| Exercise requirements |
Translate this sentence from the SecureKey text into Spanish: "The process will be done within seconds via dedicated mobile and desktop apps."

SecureKey is developing its ID network system based on IBM’s blockchain technology, which is built on the Hyperledger Fabric, provided by the Linux Foundation. The announcement was made in March 2017, and the project is expected to be ready in the first half of next year. The system will help Canadians verify their identities for banks, telecommunication firms, and government institutions. The process will be done within seconds via dedicated mobile and desktop apps.

Greg Wolfond, CEO of SecureKey, said that the new technology allows clients to digitize and share their personal info without relying on a central system. The network is also more secure against hackers thanks to the distributed ledger technology (DLT).

Wolfond told Bloomberg:

“This is transformational for identity. It makes it easier for me to prove it’s me and harder for the bad guy to masquerade as me.”

The ID network’s principle is simple: when a client applies online for a loan, the bank will need to check his/her ID, credit score, and other financial details related to the client’s history. This process may be demanding. However, using the new system, the bank will send a request to the client’s phone to approve the access to personal data. If the clients confirm it, the lender will verify the information stored on the blockchain-based system.

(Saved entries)
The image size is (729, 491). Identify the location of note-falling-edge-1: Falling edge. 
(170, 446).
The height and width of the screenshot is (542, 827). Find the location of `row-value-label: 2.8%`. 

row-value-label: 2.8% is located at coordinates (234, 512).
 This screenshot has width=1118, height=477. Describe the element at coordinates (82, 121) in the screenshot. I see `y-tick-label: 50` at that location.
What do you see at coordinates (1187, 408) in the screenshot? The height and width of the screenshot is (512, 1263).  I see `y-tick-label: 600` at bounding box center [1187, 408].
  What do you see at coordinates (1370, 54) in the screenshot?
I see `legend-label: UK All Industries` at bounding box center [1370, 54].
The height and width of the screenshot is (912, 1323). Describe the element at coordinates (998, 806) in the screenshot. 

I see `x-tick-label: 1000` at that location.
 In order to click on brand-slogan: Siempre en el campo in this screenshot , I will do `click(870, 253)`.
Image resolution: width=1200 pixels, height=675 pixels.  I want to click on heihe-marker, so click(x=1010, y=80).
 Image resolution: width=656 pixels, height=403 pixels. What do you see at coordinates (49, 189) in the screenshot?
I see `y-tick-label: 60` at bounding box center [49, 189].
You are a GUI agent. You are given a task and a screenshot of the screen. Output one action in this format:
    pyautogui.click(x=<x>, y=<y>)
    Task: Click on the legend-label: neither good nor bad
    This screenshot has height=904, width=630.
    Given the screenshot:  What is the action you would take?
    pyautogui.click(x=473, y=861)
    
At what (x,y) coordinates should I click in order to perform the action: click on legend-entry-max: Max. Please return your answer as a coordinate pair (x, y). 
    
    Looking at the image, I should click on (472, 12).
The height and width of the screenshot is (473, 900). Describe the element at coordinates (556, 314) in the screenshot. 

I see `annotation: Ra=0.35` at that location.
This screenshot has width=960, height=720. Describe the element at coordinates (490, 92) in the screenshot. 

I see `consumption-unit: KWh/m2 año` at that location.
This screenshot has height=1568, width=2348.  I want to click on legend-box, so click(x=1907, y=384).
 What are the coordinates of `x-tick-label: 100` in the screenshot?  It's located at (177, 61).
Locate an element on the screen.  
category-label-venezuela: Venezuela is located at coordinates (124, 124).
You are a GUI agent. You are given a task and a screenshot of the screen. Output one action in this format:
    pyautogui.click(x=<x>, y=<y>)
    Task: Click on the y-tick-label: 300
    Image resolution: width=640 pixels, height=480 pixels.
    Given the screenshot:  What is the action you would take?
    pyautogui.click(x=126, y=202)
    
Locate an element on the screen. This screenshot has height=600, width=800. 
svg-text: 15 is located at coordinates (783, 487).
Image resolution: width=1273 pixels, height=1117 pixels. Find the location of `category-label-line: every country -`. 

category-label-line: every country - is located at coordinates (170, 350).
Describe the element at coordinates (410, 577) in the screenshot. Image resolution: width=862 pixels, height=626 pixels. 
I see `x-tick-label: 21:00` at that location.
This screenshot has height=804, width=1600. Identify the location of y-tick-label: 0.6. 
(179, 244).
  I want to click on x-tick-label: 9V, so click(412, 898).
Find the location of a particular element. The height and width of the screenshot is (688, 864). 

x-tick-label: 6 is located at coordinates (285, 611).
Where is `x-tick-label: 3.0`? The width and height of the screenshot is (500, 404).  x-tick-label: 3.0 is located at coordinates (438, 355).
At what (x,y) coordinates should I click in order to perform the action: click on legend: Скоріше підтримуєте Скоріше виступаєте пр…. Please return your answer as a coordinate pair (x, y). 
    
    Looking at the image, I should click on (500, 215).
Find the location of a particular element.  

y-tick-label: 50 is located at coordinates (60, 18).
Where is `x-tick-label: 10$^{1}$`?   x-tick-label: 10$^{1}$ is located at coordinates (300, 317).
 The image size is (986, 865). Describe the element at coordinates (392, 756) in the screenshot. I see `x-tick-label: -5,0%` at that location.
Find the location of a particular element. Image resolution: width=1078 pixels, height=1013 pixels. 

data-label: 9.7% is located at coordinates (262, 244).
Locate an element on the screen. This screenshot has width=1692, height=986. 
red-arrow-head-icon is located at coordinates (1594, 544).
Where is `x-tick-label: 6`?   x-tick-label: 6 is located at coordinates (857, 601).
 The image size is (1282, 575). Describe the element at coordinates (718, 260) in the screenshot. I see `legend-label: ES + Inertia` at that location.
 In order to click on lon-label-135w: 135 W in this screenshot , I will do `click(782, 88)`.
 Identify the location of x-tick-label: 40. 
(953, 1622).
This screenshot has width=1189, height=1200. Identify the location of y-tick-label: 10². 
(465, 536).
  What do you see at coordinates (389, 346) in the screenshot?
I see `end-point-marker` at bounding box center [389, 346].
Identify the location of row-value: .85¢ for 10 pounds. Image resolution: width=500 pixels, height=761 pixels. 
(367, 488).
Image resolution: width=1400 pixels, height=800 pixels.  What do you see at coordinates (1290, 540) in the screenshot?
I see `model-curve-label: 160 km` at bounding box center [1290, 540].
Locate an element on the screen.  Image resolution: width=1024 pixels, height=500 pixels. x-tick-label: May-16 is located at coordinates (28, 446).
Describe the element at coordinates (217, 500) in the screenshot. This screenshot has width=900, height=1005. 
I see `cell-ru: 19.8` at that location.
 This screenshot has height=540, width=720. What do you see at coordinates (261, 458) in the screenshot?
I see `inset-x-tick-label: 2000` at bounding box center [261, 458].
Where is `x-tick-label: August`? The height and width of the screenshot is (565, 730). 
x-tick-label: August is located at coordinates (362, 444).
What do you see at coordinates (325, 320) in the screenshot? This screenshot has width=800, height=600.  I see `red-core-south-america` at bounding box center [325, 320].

| Answer for the task |
El proceso se realizará en cuestión de segundos mediante aplicaciones móviles y de escritorio dedicadas.